Scan the text and answer the questions.\

It can seem like an almost childish mistake, but a surprising number


of adults confuse left from right and scientists are only just starting
to understand why.

When British brain surgeon Henry Marsh sat down beside his patient's
bed following surgery, the bad news he was about to deliver stemmed
from his own mistake. The man had a trapped nerve in his arm that
required an operation – but after making a midline incision in his
neck, Marsh had drilled out the nerve on the wrong side of his
spinal column.
Preventable medical mistakes frequently involve wrong-sided
surgery: an injection to the wrong eye, for example, or a biopsy from
the wrong breast. These "never events" – serious and largely
preventable patient safety accidents – highlight that, while most of us
learn as children how to tell left from right, not everyone gets it right.
While for some people, telling left from right is as easy as telling up
from down, a significant minority – around one in six people,
according to a recent study – struggle with the distinction. Even for
those who believe they have no issues, distractions such as ambient
noise, or having to answer unrelated questions, can get in the way of
making the right choice.
"Nobody has difficulty in saying [something is] front and back, or top
and bottom," says Ineke van der Ham, assistant professor of
neuropsychology at Leiden University in the Netherlands. But telling
left from right is different, she says. "It's because of the symmetry, and
because when you turn around, it's the other way around, and that
makes it so confusing."
Left-right discrimination is actually quite a complex process, calling
upon memory, language, visual and spatial processing, and mental
rotation.
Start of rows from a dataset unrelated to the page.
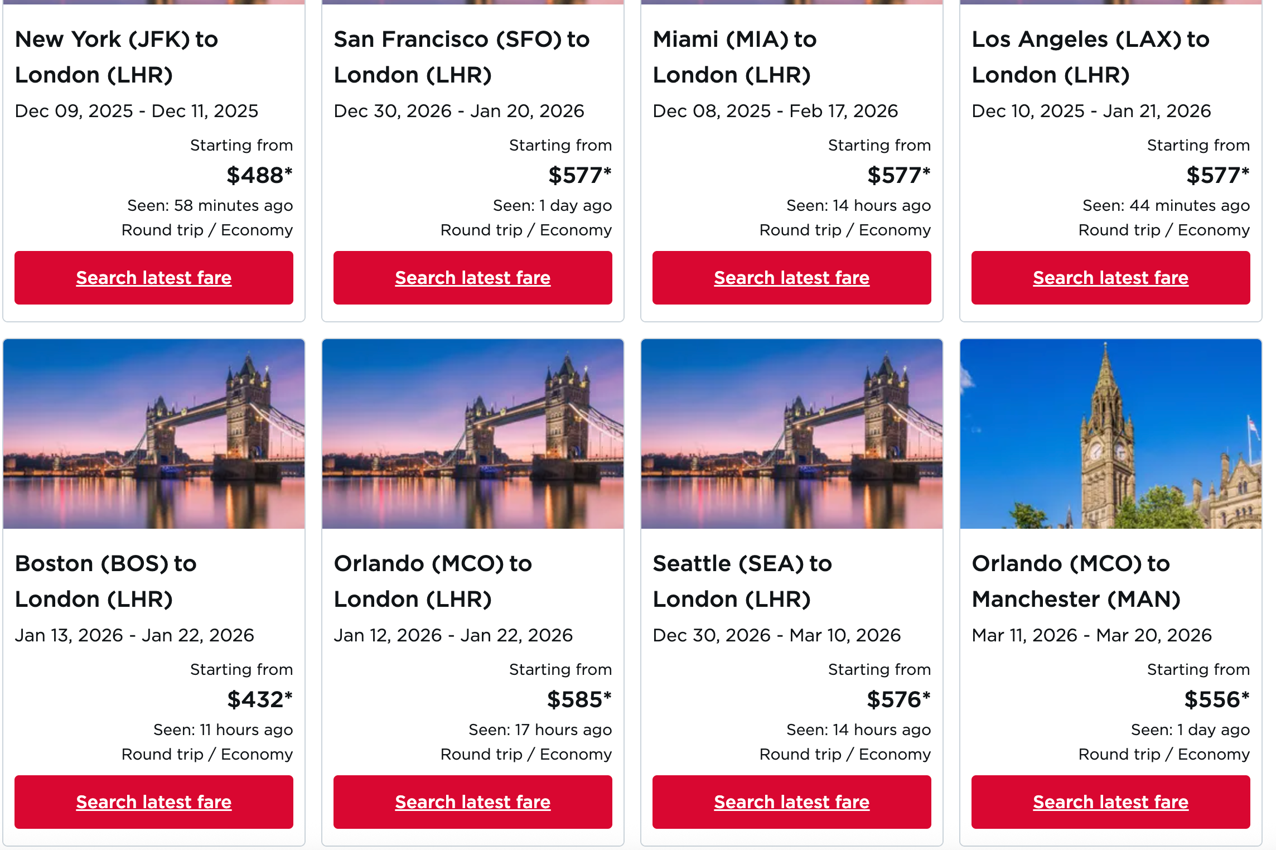Search latest fare for Miami to London
Screen dimensions: 1276x850
791,277
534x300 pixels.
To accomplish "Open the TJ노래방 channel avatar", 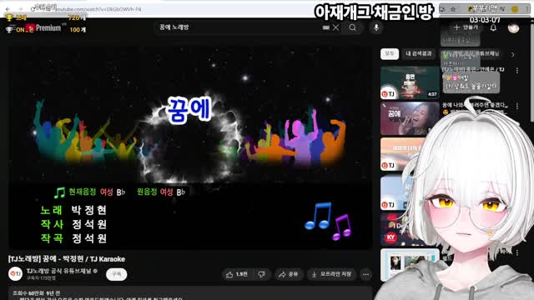I will [x=15, y=274].
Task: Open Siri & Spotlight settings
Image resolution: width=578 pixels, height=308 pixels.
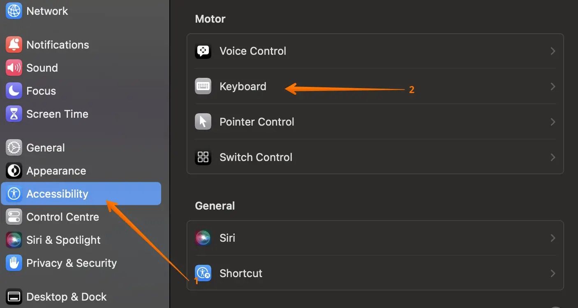Action: pos(63,240)
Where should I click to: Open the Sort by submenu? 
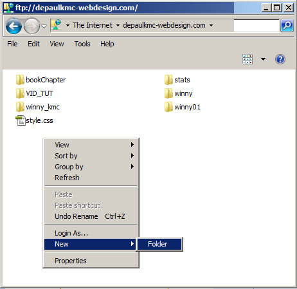click(91, 156)
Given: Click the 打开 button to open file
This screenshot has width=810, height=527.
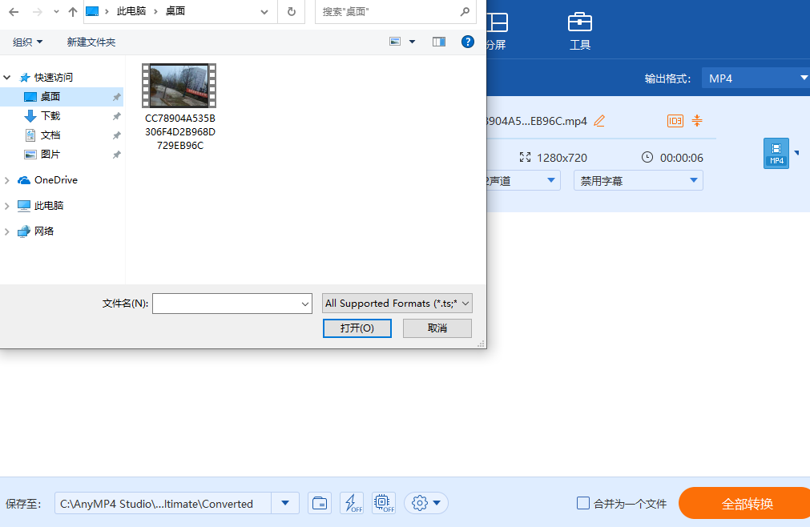Looking at the screenshot, I should (x=357, y=328).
In fact, researchers are only just beginning to get to the
bottom of exactly what's going on in our brains when we do it – and
why it's much easier for some people than others.

"Some individuals can tell right from left innately, just can do it
without thinking," says Gerard Gormley, a GP and clinical professor
at Queen's University Belfast in Northern Ireland. "But others have to
go through a process." In an effort to understand what happens in
wrong-sided medical errors, Gormley and his colleagues have
conducted research on medical students' experience of making left-
right decisions and examined the process.
"First of all, you have to orient right from left in yourself," he says.
When the answer doesn't come instantly, participants described
various techniques, from making an L shape with their thumb and
index finger, to thinking about which hand they use to write, or strum
a guitar. "For some people it's a tattoo on their body or a piercing,"
Gormley says.
Then, when figuring out which side is someone else's left or right, the
next step is mentally rotating yourself so you're facing in the same
direction as the other person. "If I'm facing you, my left hand will be
opposite your right hand," says Gormley. "That idea of mentally
rotating an object adds an extra degree of complexity." Other research
shows that people tend to find it easier to judge if an image shows a
left or right hand by imagining their own hand or body rotating.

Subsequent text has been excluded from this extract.